CVE Vulnerabilities

CVE-2020-25665

Out-of-bounds Read

Published: Dec 08, 2020 | Modified: Nov 07, 2023
CVSS 3.x
5.5
MEDIUM
Source:
NVD
CVSS:3.1/AV:L/AC:L/PR:N/UI:R/S:U/C:N/I:N/A:H
CVSS 2.x
4.3 MEDIUM
AV:N/AC:M/Au:N/C:N/I:N/A:P
RedHat/V2
RedHat/V3
5.5 MODERATE
CVSS:3.1/AV:L/AC:L/PR:N/UI:R/S:U/C:N/I:N/A:H
Ubuntu
LOW

The PALM image coder at coders/palm.c makes an improper call to AcquireQuantumMemory() in routine WritePALMImage() because it needs to be offset by 256. This can cause a out-of-bounds read later on in the routine. The patch adds 256 to bytes_per_row in the call to AcquireQuantumMemory(). This could cause impact to reliability.

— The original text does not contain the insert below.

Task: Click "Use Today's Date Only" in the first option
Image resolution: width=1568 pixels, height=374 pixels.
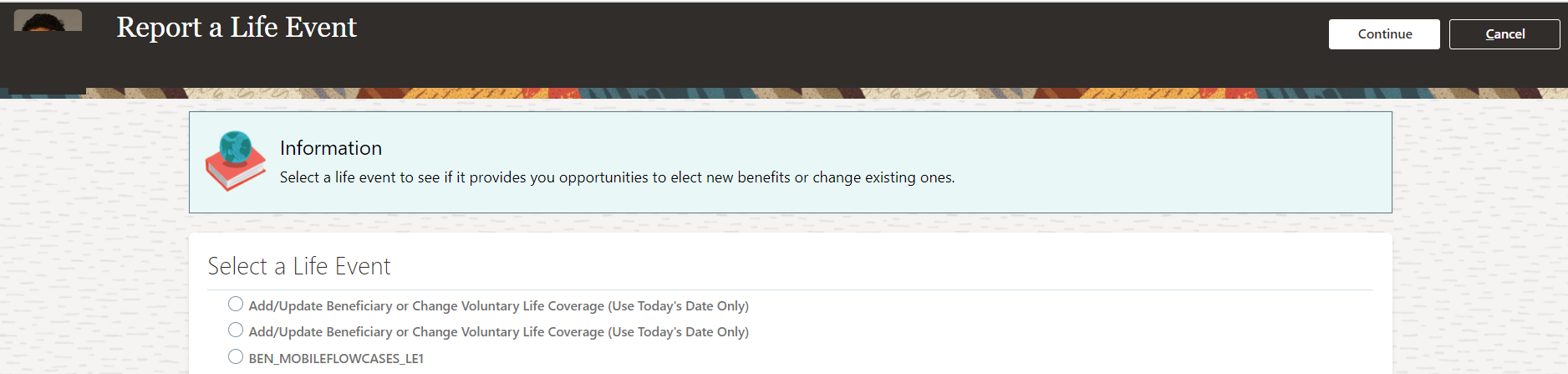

This flaw affects ImageMagick versions prior to 7.0.8-68.

Weakness

The product reads data past the end, or before the beginning, of the intended buffer.

Affected Software

Name Vendor Start Version End Version
Imagemagick Imagemagick * 6.9.10-68 (excluding)
Imagemagick Imagemagick 7.0.0-0 (including) 7.0.8-68 (excluding)
Imagemagick Ubuntu bionic *
Imagemagick Ubuntu esm-infra/xenial *
Imagemagick Ubuntu focal *
Imagemagick Ubuntu groovy *
Imagemagick Ubuntu trusty *
Imagemagick Ubuntu trusty/esm *
Imagemagick Ubuntu upstream *
Imagemagick Ubuntu xenial *

Potential Mitigations

  • Assume all input is malicious. Use an “accept known good” input validation strategy, i.e., use a list of acceptable inputs that strictly conform to specifications. Reject any input that does not strictly conform to specifications, or transform it into something that does.
  • When performing input validation, consider all potentially relevant properties, including length, type of input, the full range of acceptable values, missing or extra inputs, syntax, consistency across related fields, and conformance to business rules. As an example of business rule logic, “boat” may be syntactically valid because it only contains alphanumeric characters, but it is not valid if the input is only expected to contain colors such as “red” or “blue.”
  • Do not rely exclusively on looking for malicious or malformed inputs. This is likely to miss at least one undesirable input, especially if the code’s environment changes. This can give attackers enough room to bypass the intended validation. However, denylists can be useful for detecting potential attacks or determining which inputs are so malformed that they should be rejected outright.
  • To reduce the likelihood of introducing an out-of-bounds read, ensure that you validate and ensure correct calculations for any length argument, buffer size calculation, or offset. Be especially careful of relying on a sentinel (i.e. special character such as NUL) in untrusted inputs.